Two impressive young livestock farmers on either side of the Tasman have earned significant industry awards this week…..
YOUNG New Zealand farmer Jack Raharuhi from Pāmu Farms in Westport has been crowned the 2020 Zanda McDonald Award winner.
The 27-year-old is the Buller Dairy Group’s operations manager for Pāmu, where he oversees four dairy farms and a machinery syndicate at Cape Foulwind, and Health and Safety leadership for 10 dairy farms.
The Ahuwhenua Young Maori Farmer of the Year award winner for 2016, he is also chair of the West Coast Focus Farm Trust, and heavily involved with training and mentoring staff as part of the West Coast 2IC Development Program.
The annual Award, regarded as a prestigious badge of honour by the agribusiness industry, recognises and supports talented young individuals in the ag sector from Australia and New Zealand. It was launched in 2014 in memory of beef industry leader Zanda McDonald, who died aged 41 after an accident at his Queensland property in 2013.
Due to the recent postponement of this year’s Platinum Primary Producers (PPP) Conference, the announcement of the award winner was broadcast yesterday via video on social media by Zanda McDonald Award chairman Richard Rains.
“As judges, we were impressed with Jack from the moment we first interviewed him,” Mr Rains said.
“He is doing some amazing things to develop, coach and mentor his team, and has a natural leadership style that is inspiring and compassionate. We can’t wait to see what’s next in store for Jack, and look forward to developing his tailored mentoring package with him, which will really help take his career to the next level.”
Mr Raharuhi said he was “over the moon” to have received the award, and was particularly excited about spending time with members of the PPP Group, the network of 150 of Australasia’s influential agri-business men and women, of which Zanda McDonald was a foundation member.
“It’s just such an incredible honour to win this award. I’m really excited about the insights I’ll get into some of the best agriculture companies in the industry,” he said.
Mr Raharuhi was named as a finalist alongside fellow kiwi James Robertson, 23, technical assistant in co-operative affairs for Fonterra and FMG NZ Young Farmer of the Year 2019, and Australian Dr Elle Moyle, 29, district veterinarian for Agriculture Victoria, and a 2020 finalist in the Cattle Council Rising Champion initiative.
The award, sponsored by Allflex, Pilatus, CBRE Agribusiness, Westpac, Te Mania Angus and MDH, sees Mr Raharuhi receiving an impressive professional development package which includes a mentoring trip to farming operations and businesses in Australia and New Zealand, media training, $2000, and membership to the PPP Group. He will travel by a Pilatus PC-12 aircraft to parts of his mentoring trip, enabling him to reach diverse and remote farming operations on both sides of the Tasman.
Maranoa cattleman receives inaugural Lachlan Hughes scholarship
Meanwhile, in a separate award announcement this week, the Lachlan Hughes Foundation Board has chosen Jack Groat of Lorraine Station, Roma as the Inaugural Foundation Scholar.
An independent selection panel of three selected Jack from a strong field of applicants from all over Australia.

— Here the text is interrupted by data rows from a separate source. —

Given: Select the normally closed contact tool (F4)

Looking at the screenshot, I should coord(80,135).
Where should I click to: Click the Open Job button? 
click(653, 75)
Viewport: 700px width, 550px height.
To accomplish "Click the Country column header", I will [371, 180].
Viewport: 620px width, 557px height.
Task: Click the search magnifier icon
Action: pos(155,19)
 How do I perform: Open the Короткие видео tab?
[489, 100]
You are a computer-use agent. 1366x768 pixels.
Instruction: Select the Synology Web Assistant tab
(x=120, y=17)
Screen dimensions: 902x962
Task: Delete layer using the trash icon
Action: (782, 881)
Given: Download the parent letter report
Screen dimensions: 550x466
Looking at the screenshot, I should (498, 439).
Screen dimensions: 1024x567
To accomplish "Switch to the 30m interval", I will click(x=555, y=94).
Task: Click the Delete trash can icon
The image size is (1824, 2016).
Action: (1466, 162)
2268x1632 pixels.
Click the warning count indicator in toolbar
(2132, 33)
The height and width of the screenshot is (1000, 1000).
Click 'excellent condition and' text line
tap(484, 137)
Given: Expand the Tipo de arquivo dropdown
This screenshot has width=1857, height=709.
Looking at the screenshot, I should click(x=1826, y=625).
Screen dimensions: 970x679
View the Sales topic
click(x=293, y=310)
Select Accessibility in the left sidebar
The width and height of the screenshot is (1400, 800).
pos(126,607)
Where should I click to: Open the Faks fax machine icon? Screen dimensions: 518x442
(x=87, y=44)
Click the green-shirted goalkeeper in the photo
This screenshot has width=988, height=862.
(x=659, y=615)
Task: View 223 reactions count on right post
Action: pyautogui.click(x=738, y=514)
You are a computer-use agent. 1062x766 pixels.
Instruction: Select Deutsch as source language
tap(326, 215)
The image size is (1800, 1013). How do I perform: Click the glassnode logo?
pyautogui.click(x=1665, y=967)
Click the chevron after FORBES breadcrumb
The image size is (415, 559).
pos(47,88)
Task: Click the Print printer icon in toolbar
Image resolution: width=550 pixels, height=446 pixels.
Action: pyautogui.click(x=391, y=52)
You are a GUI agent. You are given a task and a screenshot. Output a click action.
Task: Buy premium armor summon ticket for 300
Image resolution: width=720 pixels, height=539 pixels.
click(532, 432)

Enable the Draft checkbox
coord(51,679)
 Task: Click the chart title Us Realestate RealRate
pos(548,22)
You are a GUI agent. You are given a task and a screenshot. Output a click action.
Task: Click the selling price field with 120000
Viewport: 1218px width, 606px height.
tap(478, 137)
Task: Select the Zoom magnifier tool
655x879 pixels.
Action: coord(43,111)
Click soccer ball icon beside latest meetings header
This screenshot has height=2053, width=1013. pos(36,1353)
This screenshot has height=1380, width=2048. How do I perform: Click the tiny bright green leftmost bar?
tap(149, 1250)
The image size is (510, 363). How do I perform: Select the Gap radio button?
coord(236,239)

The award was launched last year in memory of young Queensland beef producer Lachlan Hughes, who died tragically in a farm accident in 2018.
For Jack, his journey to learn more about regenerative agriculture began in 2012 when he first saw television advertisements suggesting fossil fuels, deforestation and cattle were the three biggest threats to the planet.
“This message didn’t sit well with me and from my experience, I couldn’t see how cattle could be bad, but I didn’t know how to express that. Since then I have been searching and learning how cattle and people can actually work together for the benefit of the environment and this scholarship was the perfect opportunity for me to learn more about regenerative agriculture to do this,” he said.
Jack had been looking at trying new things on his property, Lorraine, north of Roma with his wife Emma and their children. Together they have been trialling practices on farm that they have researched and learned about to date but realise there is much more to learn.
Through the scholarship, Jack will be provided with support to attend training at the Mulloon Institute to learn more about natural sequence farming methods as well as opportunities to be mentored and connected with people who have been working successfully to integrate regenerative agriculture principles in their business.
The Hughes family was planning a Natural Sequence Farming Information Day at their property Dulacca Downs in April, where Jack would present his project outline for the next twelve months – but have decided to postpone this to a later date due to COVID-19.
“The opportunity provided by the scholarship will allow me to give back to the regenerative agriculture movement as well,” Jack said.
“My project will focus on implementing rotational grazing management, contours and leaky weirs to reduce run-off, soil erosion and keep ground cover. I have already started and hope the additional support through the scholarship I can do this successfully and see how regenerative principles can be applied to conventional agricultural landscapes, better for the environment and better for business.”